Plongez dans l’histoire de La Maestà, plus grand retable jamais peint. Réalisé au début du XIVe siècle par Duccio di Buoninsegna, il est aujourd’hui visible à Florence au Musée de l’œuvre du Dôme. “Maîtrisant l’espace et le temps, Duccio visualise l’essentiel du texte sacré : ses peintures disent tour à tour l’amour, le partage, l’écoute, la haine, la trahison, le pardon”, explique Michel Feuillet dans “L’Évangile en majesté”, un ouvrage qui lui est dédié. Tout commence comme une belle histoire. Au début du XIVe siècle, à Trecento (Italie), les responsables de la cathédrale de Sienne décident de remplacer le retable du maître-autel. Contrat est passé avec le maître de l’École siennoise, Duccio di Buoninsegna. Ce n’est pas un citoyen paisible, mais c’est un grand peintre. Il doit travailler seul, sans relâche. Moins de trois ans plus tard, l’œuvre est assez avancée pour être livrée aux commanditaires. Livraison solennelle : le 9 juin 1311, la ville de Sienne, derrière l’évêque et le clergé, le peintre et les magistrats suivent en procession le chef-d’œuvre de l’atelier de Duccio à la cathédrale, tandis que les cloches sonnent à toute volée.

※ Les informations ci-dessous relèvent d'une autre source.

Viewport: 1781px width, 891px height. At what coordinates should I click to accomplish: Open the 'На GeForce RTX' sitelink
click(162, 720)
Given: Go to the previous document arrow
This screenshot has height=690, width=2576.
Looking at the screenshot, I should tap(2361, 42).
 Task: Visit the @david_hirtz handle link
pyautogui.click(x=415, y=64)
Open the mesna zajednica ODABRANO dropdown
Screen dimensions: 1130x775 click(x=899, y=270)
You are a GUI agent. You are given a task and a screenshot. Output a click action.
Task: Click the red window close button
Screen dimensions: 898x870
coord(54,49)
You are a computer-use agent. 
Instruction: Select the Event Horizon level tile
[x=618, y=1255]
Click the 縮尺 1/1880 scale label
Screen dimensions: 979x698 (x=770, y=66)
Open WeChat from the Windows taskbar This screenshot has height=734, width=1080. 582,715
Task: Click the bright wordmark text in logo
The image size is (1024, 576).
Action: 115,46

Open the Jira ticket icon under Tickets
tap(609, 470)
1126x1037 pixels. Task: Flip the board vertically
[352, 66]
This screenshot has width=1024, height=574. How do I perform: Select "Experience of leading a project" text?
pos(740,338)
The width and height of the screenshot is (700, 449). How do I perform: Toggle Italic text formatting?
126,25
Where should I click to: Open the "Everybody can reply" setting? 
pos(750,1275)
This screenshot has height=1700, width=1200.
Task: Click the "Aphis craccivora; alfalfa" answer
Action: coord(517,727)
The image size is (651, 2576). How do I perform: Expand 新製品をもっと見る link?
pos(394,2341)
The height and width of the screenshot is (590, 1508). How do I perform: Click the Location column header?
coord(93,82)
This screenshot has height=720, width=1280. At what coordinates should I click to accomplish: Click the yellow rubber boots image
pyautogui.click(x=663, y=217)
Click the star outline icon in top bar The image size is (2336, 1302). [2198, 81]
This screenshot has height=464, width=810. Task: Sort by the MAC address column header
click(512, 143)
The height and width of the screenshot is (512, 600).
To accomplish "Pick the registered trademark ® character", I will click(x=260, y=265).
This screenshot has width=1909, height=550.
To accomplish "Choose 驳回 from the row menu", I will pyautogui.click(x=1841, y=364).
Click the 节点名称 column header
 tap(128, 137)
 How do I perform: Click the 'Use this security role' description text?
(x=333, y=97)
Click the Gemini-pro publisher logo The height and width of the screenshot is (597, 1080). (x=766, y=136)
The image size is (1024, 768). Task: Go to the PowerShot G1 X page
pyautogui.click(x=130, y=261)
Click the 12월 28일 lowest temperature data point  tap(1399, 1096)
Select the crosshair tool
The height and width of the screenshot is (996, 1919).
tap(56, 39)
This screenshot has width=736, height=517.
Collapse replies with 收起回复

Ce chef-d’œuvre, c’est un immense polyptyque, déployant plus de cinquante panneaux de bois peints autour du registre central, sur double face. L’une regarde la nef des fidèles, l’autre le chœur réservé aux chanoines. Il est aussitôt baptisé la Maestà. Pourquoi ? Parce que le volet central montre la Vierge en majesté (maestà) présentant son Fils assis sur ses genoux. Les cinquante panneaux qui rayonnent autour d’elle, de la prédelle aux pinacles, imagent l’Incarnation, de l’Annonciation à l’Assomption, justifiant ainsi la majesté de la Vierge.
Il serait trop long de raconter l’histoire de cet ensemble. S’il a quitté l’autel de la cathédrale, c’est qu’il a été démembré sauvagement en 1771. Panneaux sciés et dispersés. En 1878, les panneaux subsistants passèrent au Musée de l’œuvre du dôme ; en 1958 le polyptyque fut admirablement restauré — quelques panneaux restant dans des musées étrangers.
À ces dates-là il faut ajouter celle du livre de Michel Feuillet, qui vient de paraître. Il a pour titre L’Évangile en majesté. Le pape François préfère l’Évangile en pauvreté. Mais on voit le sens de ce choix. La Vierge en majesté convoque autour d’elle l’histoire du Salut que son Fils a apporté aux hommes grâce à son fiat. Et Michel Feuillet, qui connaît aussi bien les Primitifs italiens que l’histoire du Salut, des prophètes aux apôtres, a eu l’heureuse inspiration de lier les deux grâce à Duccio. Nul doute en effet que Duccio, comme Giotto son contemporain à Florence, fait œuvre d’art et de foi. Il connaît les Écritures, il s’en inspire pour chaque scène, telle qu’il s’en donne la vision. D’où l’organisation de l’espace, le placement des personnages, leur expression, leurs gestes, les symboles qui les entourent. Et c’est bien comme un cinquième Évangile qui naît là, un Évangile selon Duccio, en parfaite fidélité aux synoptiques et à saint Jean.
Michel Feuillet a senti le bienfait qu’il y aurait à voir cette histoire sainte comme Duccio l’a conçue : les fidèles qui rencontrent une page d’Évangile chaque dimanche ; les parents et les catéchistes qui préparent les enfants à cette page. Et tous, même ceux qui ne sont là qu’en esthètes, pourraient pressentir un langage d’un autre ordre. Mais il faut savoir lire ces panneaux. Alors, à partir de sa lecture à lui, toute de rigueur et de sensibilité, Michel Feuillet nous prend par la main et, devant chaque panneau, nous fait entrer dans la scène : rien n’échappe à son regard, il est là comme un double de Duccio.
Double bonheur que cette alliance de l’esthétique et de la mystique : bonheur des yeux, bonheur de l’âme. La Maestà rayonne à nouveau. Elle accomplit ce que chante le Salve Regina : Et Jesum … nobis post hoc exsilium ostende. La Vierge nous montre son Fils.